Cheers, Luned in Tasmania

Re: Queens Head, Pepper Lane.

Dear Eluned,

I am sorry to have to disillusion you, but the Queens Head has not existed for well over a century. I was born in 9 High Street in 1928 and lived there as a child and there was no pub of that name in my time.

History tells us, however, that there was only one pub in Pepper Lane, The Queens Head. In Northgate Street, which runs parallel to Pepper Lane, there were three around 1881, two on one side of the street, one at No.7 and one next door No.9. Then on the opposite side of the street there was a Llanfair Arms, which was back to back with the Queens Head and on occasions the Police were sent to one of the two pubs to look for someone and many culprits succeeded in avoiding the arms of the law by running through to the pub in the other street and making good their escape.
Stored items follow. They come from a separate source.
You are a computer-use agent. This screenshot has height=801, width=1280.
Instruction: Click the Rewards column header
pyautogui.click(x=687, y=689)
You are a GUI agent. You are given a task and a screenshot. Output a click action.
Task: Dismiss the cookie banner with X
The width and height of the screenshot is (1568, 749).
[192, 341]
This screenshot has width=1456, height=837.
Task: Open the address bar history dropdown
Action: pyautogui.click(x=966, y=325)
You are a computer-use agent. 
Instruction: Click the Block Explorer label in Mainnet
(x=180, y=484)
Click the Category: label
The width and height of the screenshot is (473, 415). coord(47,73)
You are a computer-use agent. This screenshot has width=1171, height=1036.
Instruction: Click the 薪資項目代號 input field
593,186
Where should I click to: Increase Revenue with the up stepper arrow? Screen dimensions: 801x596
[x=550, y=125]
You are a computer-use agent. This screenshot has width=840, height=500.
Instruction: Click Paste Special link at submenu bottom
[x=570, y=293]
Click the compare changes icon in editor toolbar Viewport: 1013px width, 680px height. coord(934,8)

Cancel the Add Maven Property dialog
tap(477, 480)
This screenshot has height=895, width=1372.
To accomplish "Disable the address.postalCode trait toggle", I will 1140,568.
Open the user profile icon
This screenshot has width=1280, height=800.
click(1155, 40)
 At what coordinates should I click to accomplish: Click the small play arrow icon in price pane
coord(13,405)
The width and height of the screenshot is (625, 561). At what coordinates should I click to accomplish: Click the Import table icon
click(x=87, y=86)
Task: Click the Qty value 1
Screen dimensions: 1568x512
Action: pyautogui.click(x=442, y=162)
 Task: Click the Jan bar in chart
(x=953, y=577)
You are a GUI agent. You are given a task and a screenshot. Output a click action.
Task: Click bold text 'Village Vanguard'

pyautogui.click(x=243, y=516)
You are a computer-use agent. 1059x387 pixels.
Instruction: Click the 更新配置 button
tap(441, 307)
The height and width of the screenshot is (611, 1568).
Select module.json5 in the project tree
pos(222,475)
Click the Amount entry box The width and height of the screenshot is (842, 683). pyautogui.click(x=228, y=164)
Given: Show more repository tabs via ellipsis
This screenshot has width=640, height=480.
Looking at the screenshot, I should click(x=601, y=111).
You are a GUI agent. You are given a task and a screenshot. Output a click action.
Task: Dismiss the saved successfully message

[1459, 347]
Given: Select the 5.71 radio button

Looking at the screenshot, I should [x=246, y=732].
From what I can make out there was nothing GRAND about either of the two pubs, just the type of pub you would expect in a Schooner Port like Caernarfon in the Victorian era and Caernarfon, known at that time to sport 60 pubs, was nicknamed in Welsh as TREF Y TRIGAIN TAFARN (Town of the three score taverns).

I hope that this will give you a better idea of the life and times of our ancestors.

Cofion,(Regards)

Meirion

Re: Queens Head, Pepper Lane.

Dear Meirion,
I haven't been called Eluned since I was a young girl! Thank you it brought back memories.
And thank you for that information about the Queens Head. It all helps to fill in those missing pieces of peoples' lives.
Cheers
Luned in Tasmania

Re: Queens Head, Pepper Lane.

Thank you for your kind words,

The reason I called you Eluned is that I have a close relative now 86 living in the South of England who was babtized Eluned in Caernarfon in 1923, but for ease on the Anglo Saxon tongue now calls herself Lynne. OK?

I would never give in to the English to call me T.M. or Tom as many have done in the past. Everyone in Caernarfon calls me Meirion and that is good enough for me and upon my being not so far death that is what shall appear on my gravestone.